EXERCISE DIRECTIONS
Among the records that follow, find the line with "Task: Click the Run Template toolbar icon" and the line with "The width and height of the screenshot is (1448, 840).". Set down those lines and all lines between them exactly, without adding anything.

Dataset items
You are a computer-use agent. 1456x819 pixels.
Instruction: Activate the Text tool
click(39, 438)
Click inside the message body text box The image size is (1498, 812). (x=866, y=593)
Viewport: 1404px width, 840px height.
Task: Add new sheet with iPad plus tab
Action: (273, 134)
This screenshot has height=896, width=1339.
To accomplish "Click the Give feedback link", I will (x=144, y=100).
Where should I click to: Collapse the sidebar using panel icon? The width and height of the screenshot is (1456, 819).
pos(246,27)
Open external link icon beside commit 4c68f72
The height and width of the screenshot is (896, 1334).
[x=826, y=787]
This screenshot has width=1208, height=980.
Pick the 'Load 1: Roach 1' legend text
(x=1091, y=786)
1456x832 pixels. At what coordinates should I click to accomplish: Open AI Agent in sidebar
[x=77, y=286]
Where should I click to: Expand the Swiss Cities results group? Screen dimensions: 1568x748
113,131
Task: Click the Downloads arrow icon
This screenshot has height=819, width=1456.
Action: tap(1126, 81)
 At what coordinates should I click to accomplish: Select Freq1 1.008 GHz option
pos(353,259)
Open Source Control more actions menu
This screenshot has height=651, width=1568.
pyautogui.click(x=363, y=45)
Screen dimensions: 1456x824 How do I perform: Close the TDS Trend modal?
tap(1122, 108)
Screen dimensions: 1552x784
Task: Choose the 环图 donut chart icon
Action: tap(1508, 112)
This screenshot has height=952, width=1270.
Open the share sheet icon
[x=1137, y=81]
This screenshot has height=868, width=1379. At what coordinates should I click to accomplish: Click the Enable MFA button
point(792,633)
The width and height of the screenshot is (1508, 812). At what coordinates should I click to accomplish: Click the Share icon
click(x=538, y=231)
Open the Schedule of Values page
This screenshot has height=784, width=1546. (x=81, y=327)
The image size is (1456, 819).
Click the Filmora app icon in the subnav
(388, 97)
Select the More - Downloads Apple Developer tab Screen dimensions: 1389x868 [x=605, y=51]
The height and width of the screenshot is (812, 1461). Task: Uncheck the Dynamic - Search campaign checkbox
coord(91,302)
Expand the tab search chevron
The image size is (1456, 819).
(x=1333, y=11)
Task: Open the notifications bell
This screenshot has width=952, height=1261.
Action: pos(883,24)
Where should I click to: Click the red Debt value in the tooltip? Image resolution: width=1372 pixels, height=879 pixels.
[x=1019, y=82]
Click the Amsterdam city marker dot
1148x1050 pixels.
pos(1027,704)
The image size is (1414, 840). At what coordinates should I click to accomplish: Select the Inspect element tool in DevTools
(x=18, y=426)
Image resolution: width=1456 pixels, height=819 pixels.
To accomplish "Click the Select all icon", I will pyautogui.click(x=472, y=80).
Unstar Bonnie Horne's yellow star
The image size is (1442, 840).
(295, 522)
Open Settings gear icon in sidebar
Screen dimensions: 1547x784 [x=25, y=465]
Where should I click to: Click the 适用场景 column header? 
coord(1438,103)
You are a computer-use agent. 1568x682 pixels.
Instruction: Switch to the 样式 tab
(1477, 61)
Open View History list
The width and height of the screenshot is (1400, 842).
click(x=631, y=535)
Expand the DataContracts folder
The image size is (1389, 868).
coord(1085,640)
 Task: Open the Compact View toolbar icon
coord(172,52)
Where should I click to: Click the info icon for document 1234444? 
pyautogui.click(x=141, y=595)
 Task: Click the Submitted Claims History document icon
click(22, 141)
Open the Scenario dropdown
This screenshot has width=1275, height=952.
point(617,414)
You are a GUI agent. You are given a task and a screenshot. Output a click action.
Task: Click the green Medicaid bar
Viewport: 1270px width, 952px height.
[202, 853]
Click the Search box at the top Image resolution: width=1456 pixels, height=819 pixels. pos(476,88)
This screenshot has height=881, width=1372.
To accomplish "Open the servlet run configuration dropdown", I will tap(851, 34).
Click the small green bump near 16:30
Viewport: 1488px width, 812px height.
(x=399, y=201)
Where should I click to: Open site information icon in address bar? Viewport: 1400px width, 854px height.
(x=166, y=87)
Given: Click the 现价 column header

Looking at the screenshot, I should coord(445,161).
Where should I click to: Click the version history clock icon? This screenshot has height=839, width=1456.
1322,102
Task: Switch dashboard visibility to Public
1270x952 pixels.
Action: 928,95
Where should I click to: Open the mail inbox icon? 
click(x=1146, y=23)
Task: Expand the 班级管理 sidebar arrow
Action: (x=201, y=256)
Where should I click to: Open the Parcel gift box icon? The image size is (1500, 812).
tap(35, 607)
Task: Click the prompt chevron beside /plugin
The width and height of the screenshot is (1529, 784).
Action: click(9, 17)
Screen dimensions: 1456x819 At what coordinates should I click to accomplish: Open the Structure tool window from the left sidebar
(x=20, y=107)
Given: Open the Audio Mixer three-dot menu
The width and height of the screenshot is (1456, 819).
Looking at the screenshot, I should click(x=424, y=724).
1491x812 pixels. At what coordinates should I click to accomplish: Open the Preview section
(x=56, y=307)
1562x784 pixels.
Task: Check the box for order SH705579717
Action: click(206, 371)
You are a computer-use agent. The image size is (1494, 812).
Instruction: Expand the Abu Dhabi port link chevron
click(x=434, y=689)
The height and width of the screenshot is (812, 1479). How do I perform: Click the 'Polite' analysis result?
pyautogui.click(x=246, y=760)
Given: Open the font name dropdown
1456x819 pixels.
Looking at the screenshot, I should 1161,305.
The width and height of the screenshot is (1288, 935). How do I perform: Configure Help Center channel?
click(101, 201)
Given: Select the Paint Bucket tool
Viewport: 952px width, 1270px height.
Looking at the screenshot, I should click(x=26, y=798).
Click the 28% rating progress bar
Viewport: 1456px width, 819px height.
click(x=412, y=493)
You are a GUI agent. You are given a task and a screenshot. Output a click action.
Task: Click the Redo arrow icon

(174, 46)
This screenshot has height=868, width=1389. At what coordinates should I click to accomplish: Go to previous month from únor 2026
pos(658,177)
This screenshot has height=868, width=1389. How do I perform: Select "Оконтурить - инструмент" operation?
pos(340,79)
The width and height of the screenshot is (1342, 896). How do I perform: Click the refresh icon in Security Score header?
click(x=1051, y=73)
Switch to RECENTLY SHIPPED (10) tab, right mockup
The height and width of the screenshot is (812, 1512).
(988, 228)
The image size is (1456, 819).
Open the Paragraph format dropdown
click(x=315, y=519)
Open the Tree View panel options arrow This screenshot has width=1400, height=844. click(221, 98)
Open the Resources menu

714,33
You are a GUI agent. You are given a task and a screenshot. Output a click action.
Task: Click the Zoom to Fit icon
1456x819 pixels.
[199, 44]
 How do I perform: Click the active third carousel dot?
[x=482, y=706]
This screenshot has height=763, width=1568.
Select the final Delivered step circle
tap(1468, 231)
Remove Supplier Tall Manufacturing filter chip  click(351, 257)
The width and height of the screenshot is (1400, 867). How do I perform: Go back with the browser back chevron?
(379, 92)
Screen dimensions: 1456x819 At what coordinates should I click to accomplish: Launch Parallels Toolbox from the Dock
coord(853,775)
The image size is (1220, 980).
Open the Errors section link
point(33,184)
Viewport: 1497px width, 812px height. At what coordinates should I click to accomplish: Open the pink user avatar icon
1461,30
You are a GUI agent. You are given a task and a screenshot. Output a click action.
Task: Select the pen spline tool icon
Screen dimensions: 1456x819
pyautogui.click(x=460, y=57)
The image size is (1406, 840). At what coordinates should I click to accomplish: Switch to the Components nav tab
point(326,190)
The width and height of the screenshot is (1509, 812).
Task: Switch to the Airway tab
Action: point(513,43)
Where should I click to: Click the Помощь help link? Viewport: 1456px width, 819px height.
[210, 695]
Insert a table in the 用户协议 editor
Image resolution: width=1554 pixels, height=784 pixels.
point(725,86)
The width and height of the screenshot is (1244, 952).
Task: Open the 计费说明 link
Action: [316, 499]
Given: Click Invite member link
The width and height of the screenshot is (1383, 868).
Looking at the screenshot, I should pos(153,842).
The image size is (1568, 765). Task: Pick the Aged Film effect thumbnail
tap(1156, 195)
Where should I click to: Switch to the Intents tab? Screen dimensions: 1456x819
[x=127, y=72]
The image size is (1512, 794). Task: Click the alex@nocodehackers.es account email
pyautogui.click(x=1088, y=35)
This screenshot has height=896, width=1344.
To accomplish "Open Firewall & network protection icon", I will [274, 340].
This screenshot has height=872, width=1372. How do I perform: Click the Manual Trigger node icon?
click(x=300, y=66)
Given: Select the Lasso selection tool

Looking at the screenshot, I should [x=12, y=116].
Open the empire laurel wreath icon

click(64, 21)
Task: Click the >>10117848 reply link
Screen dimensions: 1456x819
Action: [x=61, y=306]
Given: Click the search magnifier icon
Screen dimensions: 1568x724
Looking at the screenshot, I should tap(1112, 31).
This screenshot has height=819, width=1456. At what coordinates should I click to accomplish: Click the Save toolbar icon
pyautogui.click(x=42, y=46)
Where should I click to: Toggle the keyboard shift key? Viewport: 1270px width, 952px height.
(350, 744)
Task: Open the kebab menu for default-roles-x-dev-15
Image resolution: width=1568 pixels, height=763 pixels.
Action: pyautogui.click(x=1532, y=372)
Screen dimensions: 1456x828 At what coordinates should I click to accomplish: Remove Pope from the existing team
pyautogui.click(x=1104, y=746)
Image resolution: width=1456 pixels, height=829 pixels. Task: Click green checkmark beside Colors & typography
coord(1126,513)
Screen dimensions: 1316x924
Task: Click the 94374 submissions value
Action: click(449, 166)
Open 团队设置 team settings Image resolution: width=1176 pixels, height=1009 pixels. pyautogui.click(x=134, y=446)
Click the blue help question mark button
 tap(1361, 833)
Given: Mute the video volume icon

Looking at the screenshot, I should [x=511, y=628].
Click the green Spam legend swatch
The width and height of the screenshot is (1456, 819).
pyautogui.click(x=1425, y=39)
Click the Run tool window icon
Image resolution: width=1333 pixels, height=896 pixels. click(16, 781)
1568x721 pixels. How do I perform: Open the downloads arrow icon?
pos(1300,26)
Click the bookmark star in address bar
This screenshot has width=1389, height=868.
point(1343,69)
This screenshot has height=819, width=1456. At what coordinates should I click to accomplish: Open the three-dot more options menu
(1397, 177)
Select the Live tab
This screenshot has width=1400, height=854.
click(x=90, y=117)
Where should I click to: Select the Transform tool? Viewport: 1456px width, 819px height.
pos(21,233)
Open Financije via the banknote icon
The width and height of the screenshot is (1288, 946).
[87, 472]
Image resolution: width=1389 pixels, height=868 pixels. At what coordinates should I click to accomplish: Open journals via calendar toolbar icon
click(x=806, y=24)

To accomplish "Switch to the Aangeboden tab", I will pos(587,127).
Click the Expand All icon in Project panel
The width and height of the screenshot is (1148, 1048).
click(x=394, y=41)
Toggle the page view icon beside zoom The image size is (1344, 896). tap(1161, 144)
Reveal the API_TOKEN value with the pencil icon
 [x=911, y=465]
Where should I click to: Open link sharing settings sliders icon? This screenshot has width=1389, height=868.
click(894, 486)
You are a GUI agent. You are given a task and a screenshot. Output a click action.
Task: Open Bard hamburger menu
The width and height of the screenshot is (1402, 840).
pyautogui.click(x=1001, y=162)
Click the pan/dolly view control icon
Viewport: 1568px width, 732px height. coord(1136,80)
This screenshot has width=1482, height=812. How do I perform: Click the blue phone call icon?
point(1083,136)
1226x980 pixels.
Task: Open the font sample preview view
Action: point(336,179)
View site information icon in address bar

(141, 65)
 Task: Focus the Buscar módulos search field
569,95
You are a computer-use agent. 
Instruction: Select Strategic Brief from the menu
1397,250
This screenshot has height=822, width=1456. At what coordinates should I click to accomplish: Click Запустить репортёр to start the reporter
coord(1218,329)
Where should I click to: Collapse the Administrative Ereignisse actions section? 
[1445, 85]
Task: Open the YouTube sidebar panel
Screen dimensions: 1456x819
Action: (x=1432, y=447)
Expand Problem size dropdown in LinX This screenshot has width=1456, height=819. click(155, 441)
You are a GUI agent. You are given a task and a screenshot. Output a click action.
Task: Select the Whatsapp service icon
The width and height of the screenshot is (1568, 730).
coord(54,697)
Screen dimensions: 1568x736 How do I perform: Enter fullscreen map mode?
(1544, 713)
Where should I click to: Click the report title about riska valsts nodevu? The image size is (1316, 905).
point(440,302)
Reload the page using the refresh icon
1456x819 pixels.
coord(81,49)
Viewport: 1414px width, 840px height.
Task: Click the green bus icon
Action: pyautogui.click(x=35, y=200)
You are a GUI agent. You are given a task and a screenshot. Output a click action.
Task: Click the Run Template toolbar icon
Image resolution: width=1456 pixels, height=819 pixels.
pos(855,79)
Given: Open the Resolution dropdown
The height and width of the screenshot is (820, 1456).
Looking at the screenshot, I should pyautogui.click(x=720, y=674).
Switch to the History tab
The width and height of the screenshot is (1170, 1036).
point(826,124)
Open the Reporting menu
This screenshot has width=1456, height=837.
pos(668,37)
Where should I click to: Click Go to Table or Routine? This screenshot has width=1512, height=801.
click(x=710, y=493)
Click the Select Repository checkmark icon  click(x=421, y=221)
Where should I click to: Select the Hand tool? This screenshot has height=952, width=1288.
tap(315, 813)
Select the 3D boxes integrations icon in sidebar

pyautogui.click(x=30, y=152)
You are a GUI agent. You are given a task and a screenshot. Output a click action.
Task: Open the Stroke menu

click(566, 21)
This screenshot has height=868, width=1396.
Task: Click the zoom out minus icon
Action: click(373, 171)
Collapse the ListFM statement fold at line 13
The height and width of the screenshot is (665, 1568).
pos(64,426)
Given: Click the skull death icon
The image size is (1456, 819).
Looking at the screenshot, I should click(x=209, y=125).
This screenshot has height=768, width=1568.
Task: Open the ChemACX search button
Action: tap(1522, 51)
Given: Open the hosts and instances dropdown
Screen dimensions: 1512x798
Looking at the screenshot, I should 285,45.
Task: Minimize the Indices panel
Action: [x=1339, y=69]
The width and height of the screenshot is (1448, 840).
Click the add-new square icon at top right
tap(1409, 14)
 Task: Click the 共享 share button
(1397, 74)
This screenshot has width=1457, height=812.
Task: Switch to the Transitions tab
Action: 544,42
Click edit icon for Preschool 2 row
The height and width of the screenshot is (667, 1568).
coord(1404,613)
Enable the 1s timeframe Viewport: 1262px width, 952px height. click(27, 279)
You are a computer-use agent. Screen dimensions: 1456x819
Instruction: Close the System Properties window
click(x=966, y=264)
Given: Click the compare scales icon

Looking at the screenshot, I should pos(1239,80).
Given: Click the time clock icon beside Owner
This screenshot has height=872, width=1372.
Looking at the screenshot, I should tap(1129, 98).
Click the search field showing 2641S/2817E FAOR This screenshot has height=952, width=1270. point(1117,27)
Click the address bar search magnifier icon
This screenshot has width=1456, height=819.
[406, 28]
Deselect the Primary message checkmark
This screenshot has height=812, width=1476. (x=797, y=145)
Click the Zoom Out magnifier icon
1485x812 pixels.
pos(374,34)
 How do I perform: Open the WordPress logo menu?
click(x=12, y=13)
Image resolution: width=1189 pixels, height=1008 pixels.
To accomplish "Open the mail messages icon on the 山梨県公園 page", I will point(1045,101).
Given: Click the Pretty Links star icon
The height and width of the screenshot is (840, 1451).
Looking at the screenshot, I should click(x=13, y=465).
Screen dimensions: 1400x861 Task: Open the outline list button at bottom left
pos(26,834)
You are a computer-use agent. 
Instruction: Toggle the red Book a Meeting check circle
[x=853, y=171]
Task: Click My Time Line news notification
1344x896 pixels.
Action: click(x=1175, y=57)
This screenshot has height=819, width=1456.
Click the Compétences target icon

RESPONSE TO THE TASK
Task: Click the Run Template toolbar icon
Image resolution: width=1456 pixels, height=819 pixels.
pos(855,79)
Given: Open the Resolution dropdown
The height and width of the screenshot is (820, 1456).
Looking at the screenshot, I should pyautogui.click(x=720, y=674).
Switch to the History tab
The width and height of the screenshot is (1170, 1036).
point(826,124)
Open the Reporting menu
This screenshot has width=1456, height=837.
pos(668,37)
Where should I click to: Click Go to Table or Routine? This screenshot has width=1512, height=801.
click(x=710, y=493)
Click the Select Repository checkmark icon  click(x=421, y=221)
Where should I click to: Select the Hand tool? This screenshot has height=952, width=1288.
tap(315, 813)
Select the 3D boxes integrations icon in sidebar

pyautogui.click(x=30, y=152)
You are a GUI agent. You are given a task and a screenshot. Output a click action.
Task: Open the Stroke menu

click(566, 21)
This screenshot has height=868, width=1396.
Task: Click the zoom out minus icon
Action: click(373, 171)
Collapse the ListFM statement fold at line 13
The height and width of the screenshot is (665, 1568).
pos(64,426)
Given: Click the skull death icon
The image size is (1456, 819).
Looking at the screenshot, I should click(x=209, y=125).
This screenshot has height=768, width=1568.
Task: Open the ChemACX search button
Action: tap(1522, 51)
Given: Open the hosts and instances dropdown
Screen dimensions: 1512x798
Looking at the screenshot, I should 285,45.
Task: Minimize the Indices panel
Action: [x=1339, y=69]
The width and height of the screenshot is (1448, 840).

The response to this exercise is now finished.